Impact on mountain yellow-legged frogs
Within the range of the mountain yellow-legged frog, chytridiomycosis was first detected in 1975 in specimens of Rana muscosa collected just west of Sequoia National Park (Ouellet et al. 2005; originally misidentified as Rana boylii). Chytridiomycosis is now common in R. muscosa and Rana sierrae populations throughout the Sierra Nevada (Fellers et al. 2001; Knapp and Morgan 2006; Rachowicz et al. 2006), and is also present in R. muscosa populations in southern California. B. dendrobatidis strains from throughout the Sierra Nevada are genetically very similar, suggesting recent introduction and spread (Morgan et al. 2007). Chytridiomycosis outbreaks in R. muscosa and R. sierrae populations typically cause mass die-offs of adults and juveniles, and frequently lead to population extinctions (Rachowicz et al. 2006; Vredenburg et al. 2010). However, some mountain yellow-legged frog populations are persisting despite ongoing B. dendrobatidis infections (Briggs et al. 2005; Briggs et al. 2010).

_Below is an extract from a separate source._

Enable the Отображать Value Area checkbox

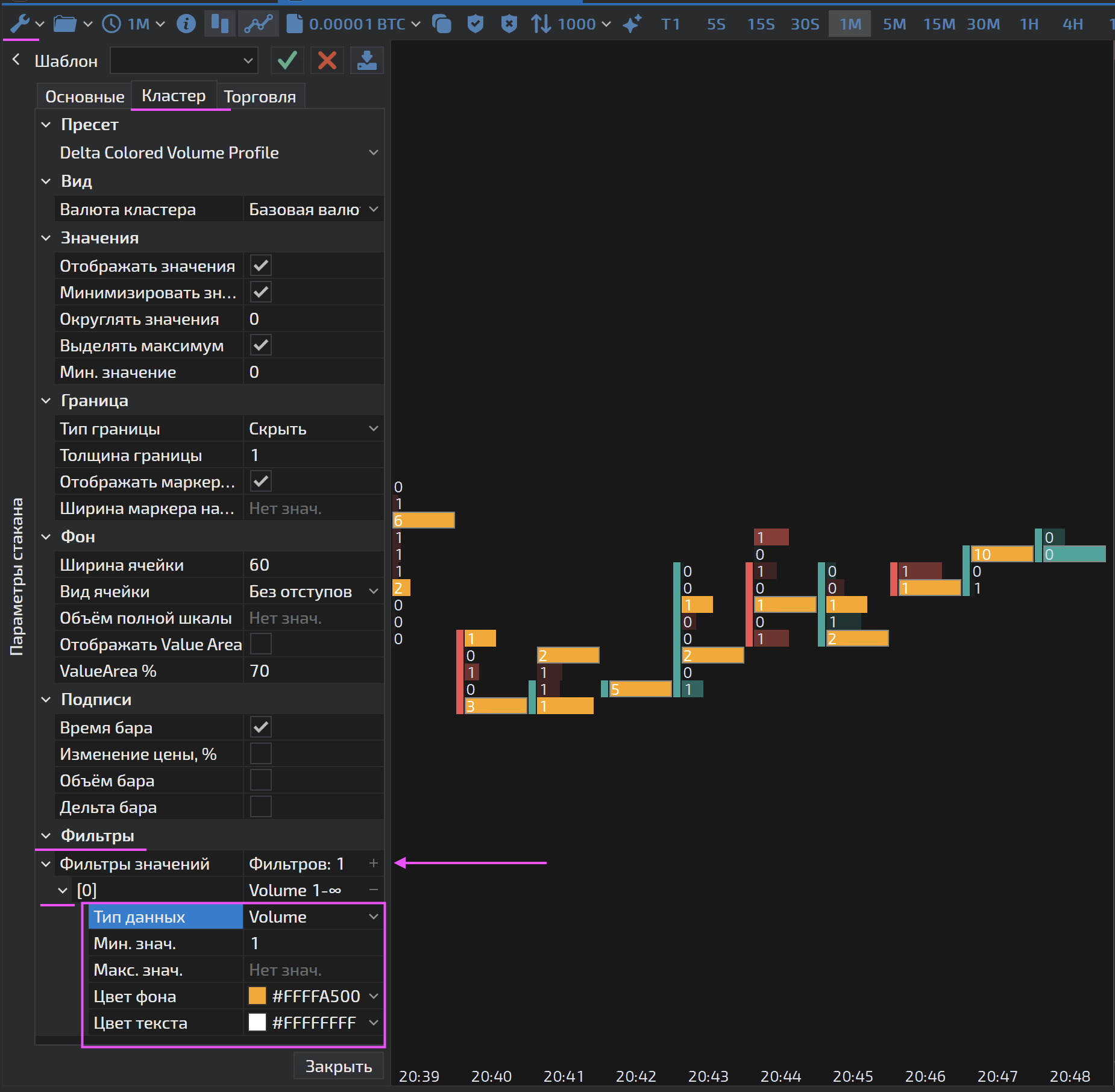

The mechanisms underlying the persistence of mountain yellow-legged frog populations despite chytridiomycosis is the subject of an intense research effort. This effort is investigating the role of between-population differences in frog susceptibility and B. dendrobatidis virulence, as well as environmental factors (e.g., water temperature) that could change the dynamics of the frog-disease interaction. Differential frog susceptibility could result from numerous factors, including variation in frog immune defenses such as antimicrobial skin peptides or symbiotic skin bacteria. Regardless of the mechanism, these persistent frog populations may well be the only hope for preventing the extinction of the mountain yellow-legged frog.